近年の日本は、毎年たくさんの人が熱中症による、めまいや立ちくらみといった症状に悩まされている。熱中症は、暑さのために体の温度調整がうまくできなくなるために起こり、命に関わる事態になることも多い。気温の高い猛暑日だけでなく、梅雨などの湿度が高い日でも熱中症になるので厄介だ。

熱中症の予防としては、冷房が効いた涼しい室内や喫茶店などの店舗で休み、水分を十分にとるなどして、体温を下げることが推奨されている。

しかし仕事に追われるビジネスパーソンは、そうそう仕事中に休むわけにはいかない。

ソニーの「REON POCKET(レオンポケット)」は、そうした人に最適な熱中症対策グッズだ。


■スマホで温度調整できる、ウェアラブル冷温感デバイス

REON POCKETは、インナーウェアに装着する冷温両対応のウェアラブルデバイス


REON POCKETは、衣服に装着し、スマホで温度調整ができるウェアラブル冷温感デバイスである。

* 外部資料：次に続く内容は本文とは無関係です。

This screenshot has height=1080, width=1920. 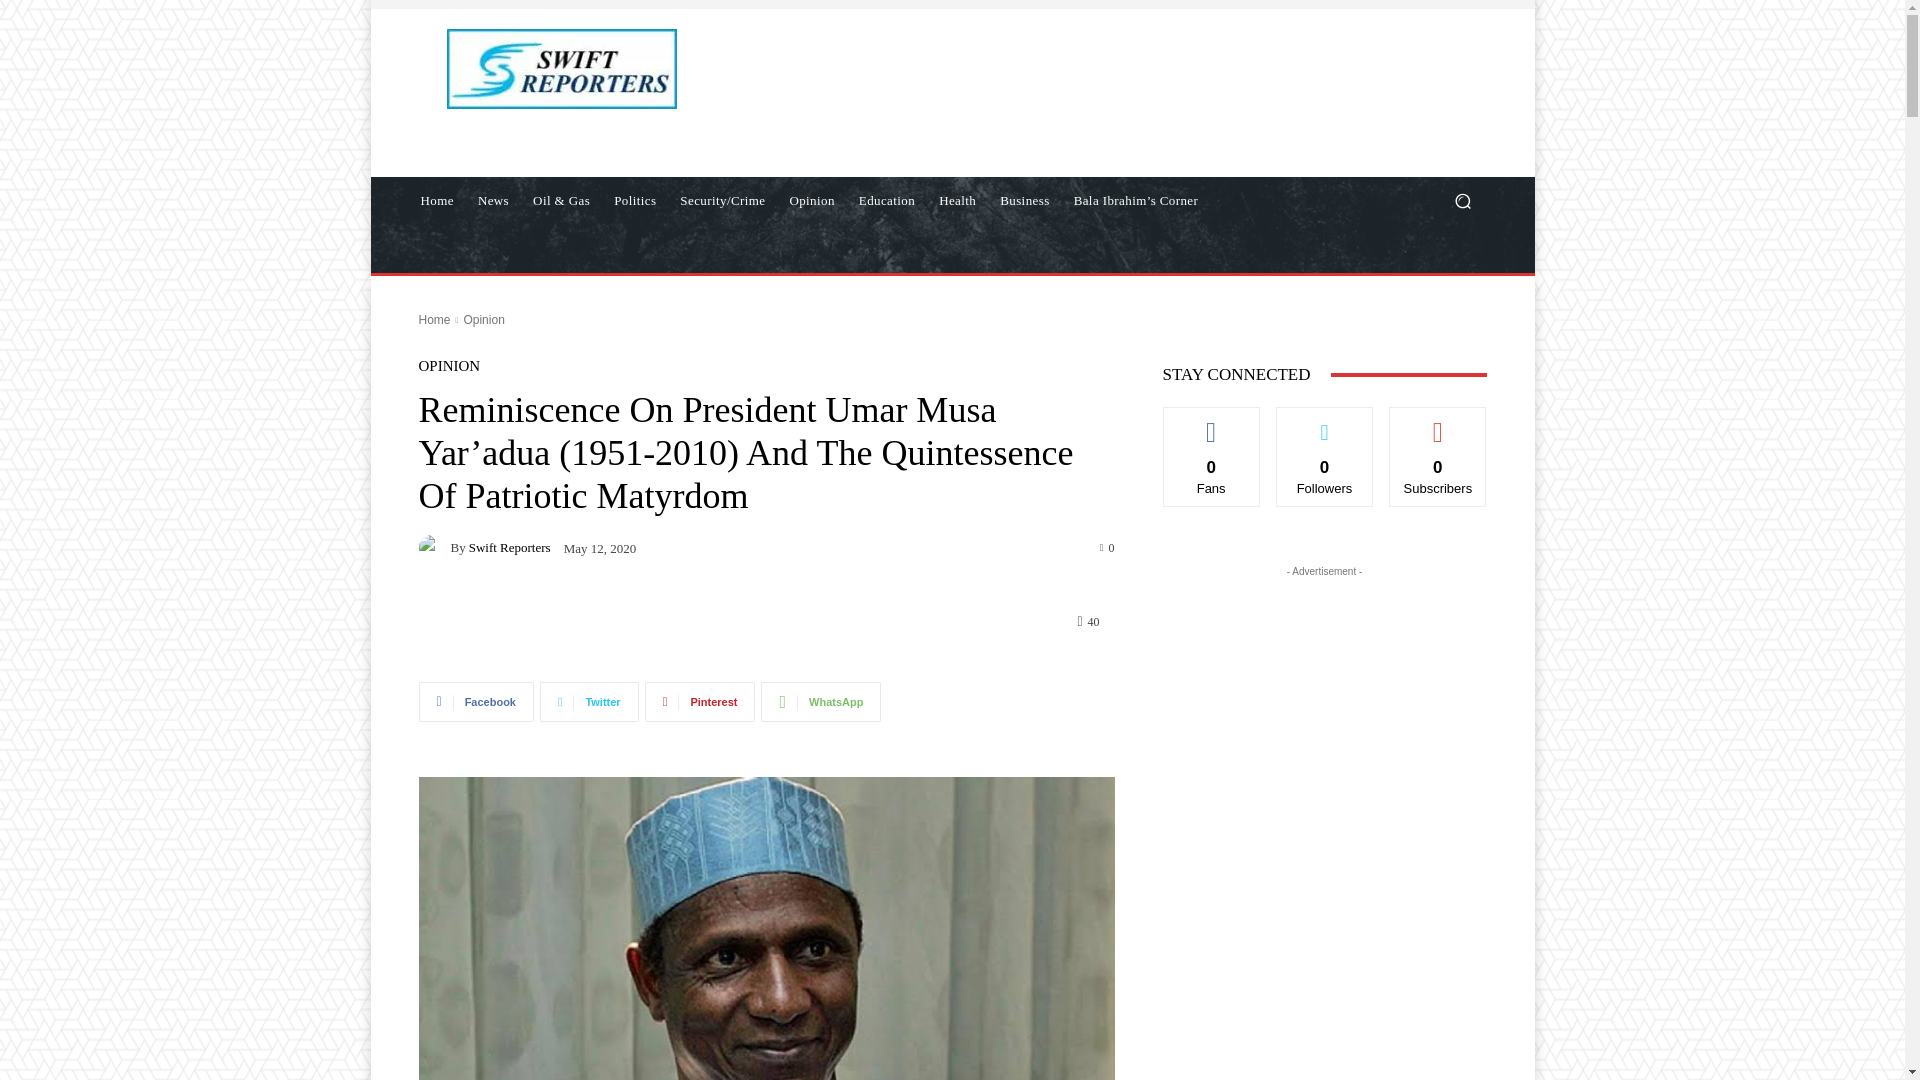 I want to click on Opinion, so click(x=482, y=320).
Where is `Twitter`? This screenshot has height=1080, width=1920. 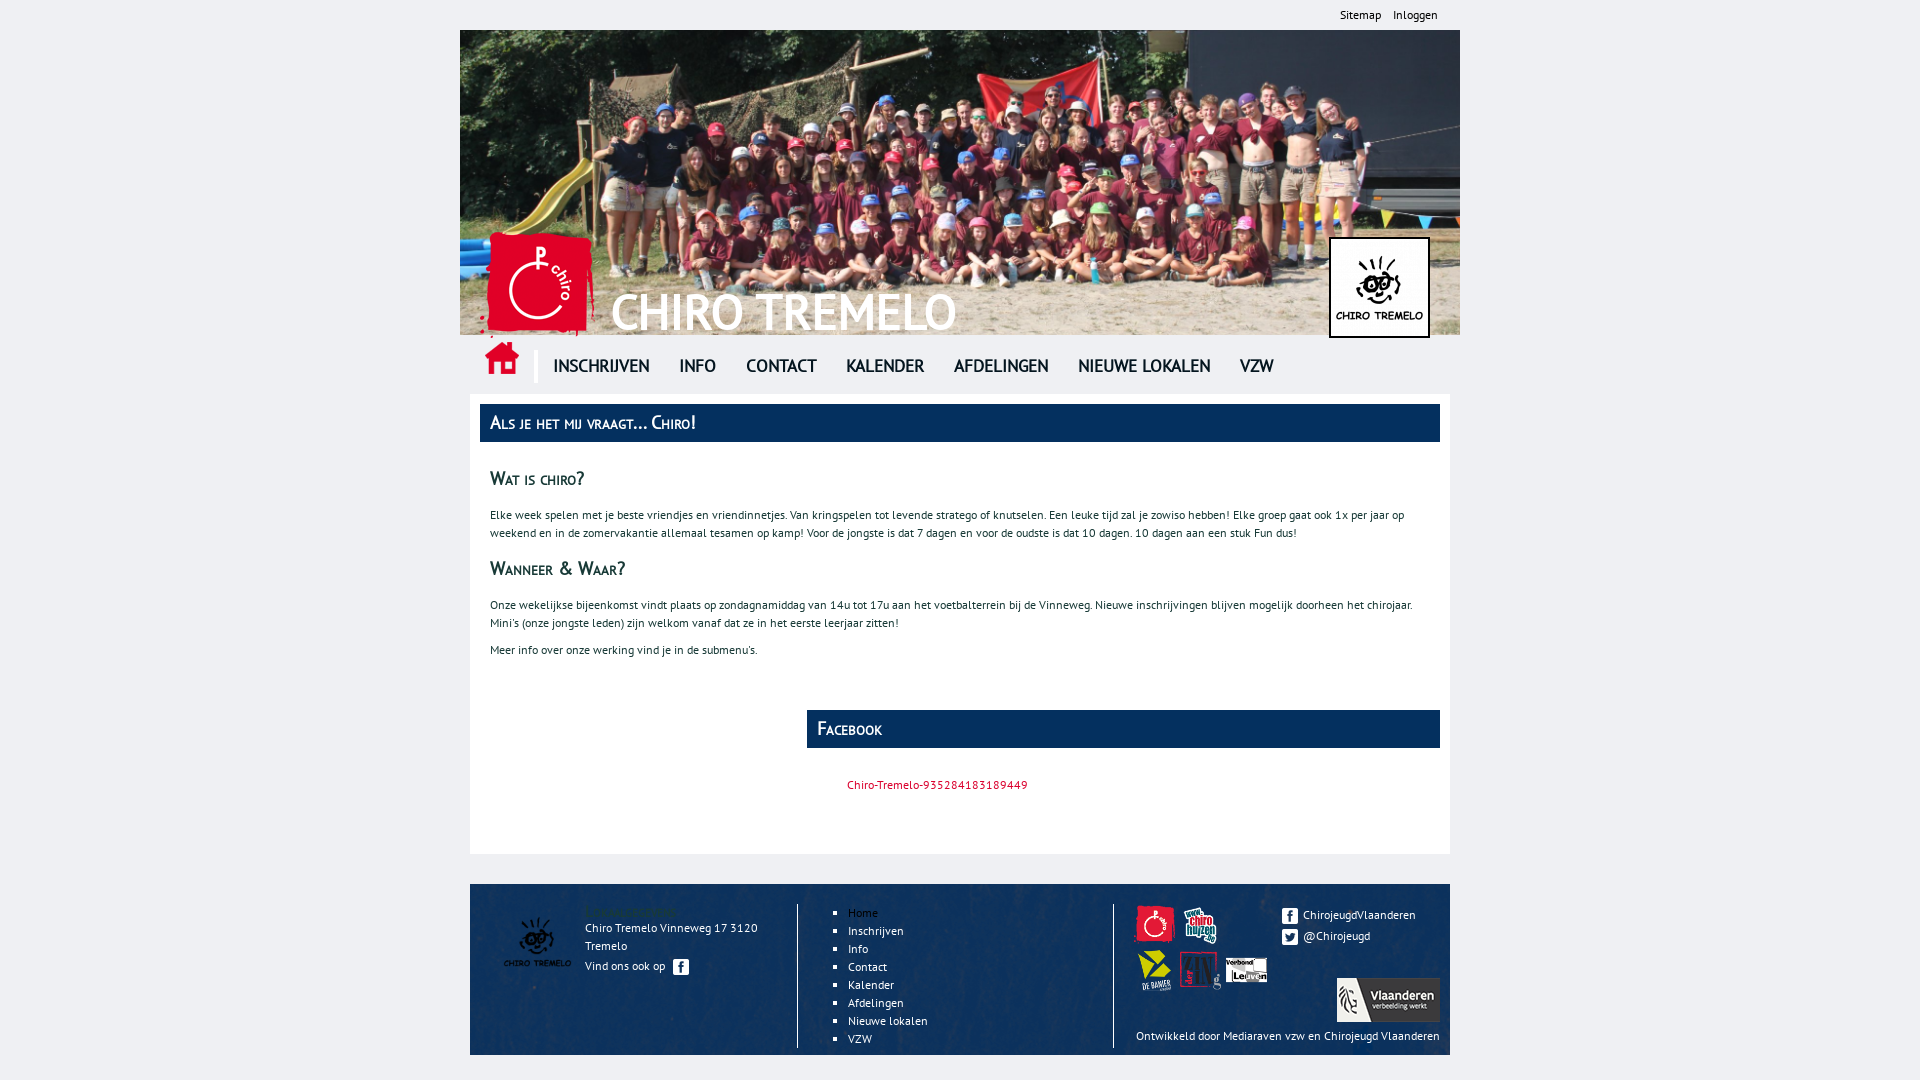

名称は、冷温(レイオン)に由来する。

REON POCKETでは、温度調整にペルチェ素子が使用されている。
ペルチェ素子とは、パソコンなどのCPUを冷やすときにも使われている電子パーツで、ペルチェ効果という物理現象を利用して温度を下げることができる。
ペルチェ効果を簡単に説明すると、2つの異なる金属に直流電流を流すと、片方が冷たくなり、もう片方が温かくなるという現象だ。

REON POCKETは、このペルチェ効果を使って「冷」と「温」の温度調節をしている。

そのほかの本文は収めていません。